Becoming a top performer in a digital economy

To become a top performer, a company must set up a system to capture and gather data and then leverage that information for timely decision making in response to changing consumer needs. The system must establish a natural feedback loop to enable a continuous innovation cycle, the core definition of a digital platform business model.

Newer companies usually benefit from having digital platform business models, which facilitate the exchange of value, whereas legacy companies with linear business models take raw materials and deliver products and services to the end consumer using a complex value chain. The longer the value chain, the further removed a company becomes from tapping into consumer needs and desires. This condition makes it more difficult to counter commoditization in a digital economy.

The digital platform model presents existential questions to the linear creation of value:

– How do we engage with the end consumer to understand their needs in real-time?

– How do we avoid channel conflict with our direct clients?

– How do we handle the risk of cannibalization?

What companies often fail to understand is that they can keep the core running while building a fundamentally new business model. This strategy requires a new mindset and a separate workstream focused on adjacent and transformative growth.

An example is the 2018 acquisition of Paintzen by the industrial manufacturer of specialty materials PPG industries.

Paintzen uses data and technology to connect homeowners and business managers with professional painters, making a paint project hassle-free, quick, and guaranteed. The acquisition moved PPG from a linear value chain into a multi-dimensional value network with two main benefits:

Channel control: Paintzen made it mandatory for all jobs to use PPG paint, pushing the sale of its products in the existing channels which favored their relationship with customers (hardware stores) and strengthened the company’s core.

Innovation insights: For the first time, PPG established direct relationships with the end-users of their products by facilitating interactions between painters and home/business owners. This first-hand data about preferences, pain points, and motivations is most valuable in the prioritization of the company’s innovation pipeline for products, services, experiences, and business model transformation.

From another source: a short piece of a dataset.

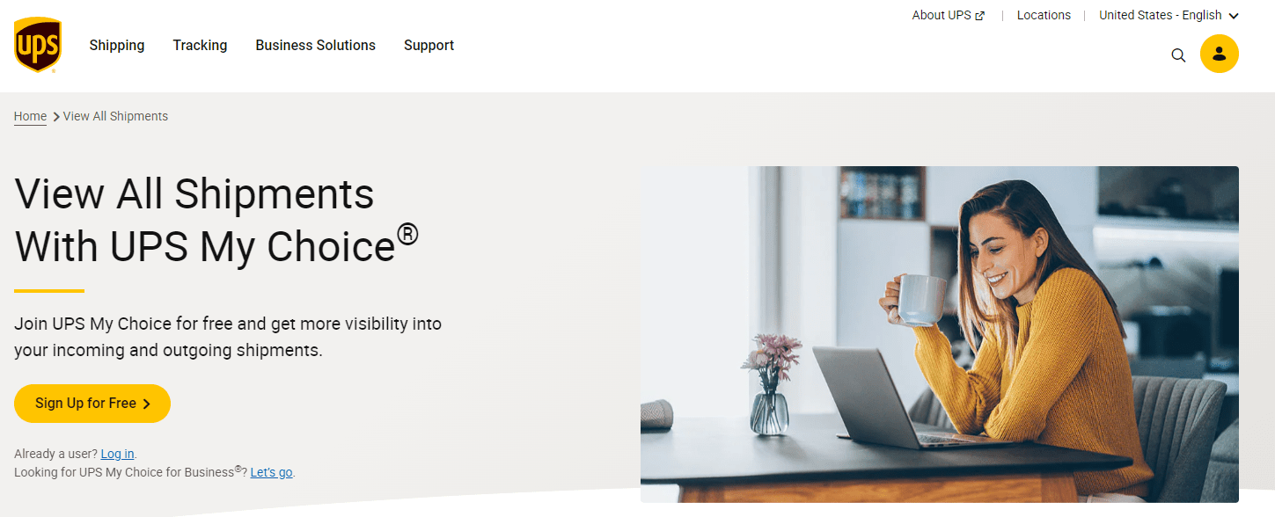Open the search magnifier icon
This screenshot has width=1275, height=517.
[1178, 55]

These benefits are not unique to merger and acquisition strategies. Similarly, in collaboration with propelland, a large industrial manufacturing group is building a platform to connect its customers with homeowners to remove friction from the existing sales process. Beyond the business value mentioned in the first example, the model at hand is grounded on two key insights from the target users. On one side, replacing unqualified leads with real sales to save time and increase sale volume, and on the other hand, for the homeowners, reducing the discovery and consideration timeline from an average of 1 month to a question of minutes.
In the consumer goods category, one of the top producers of wine and spirits, Pernod Ricard, has created an internal innovation pipeline to develop new digital platform business models facilitating the relationship between its customers and end consumers.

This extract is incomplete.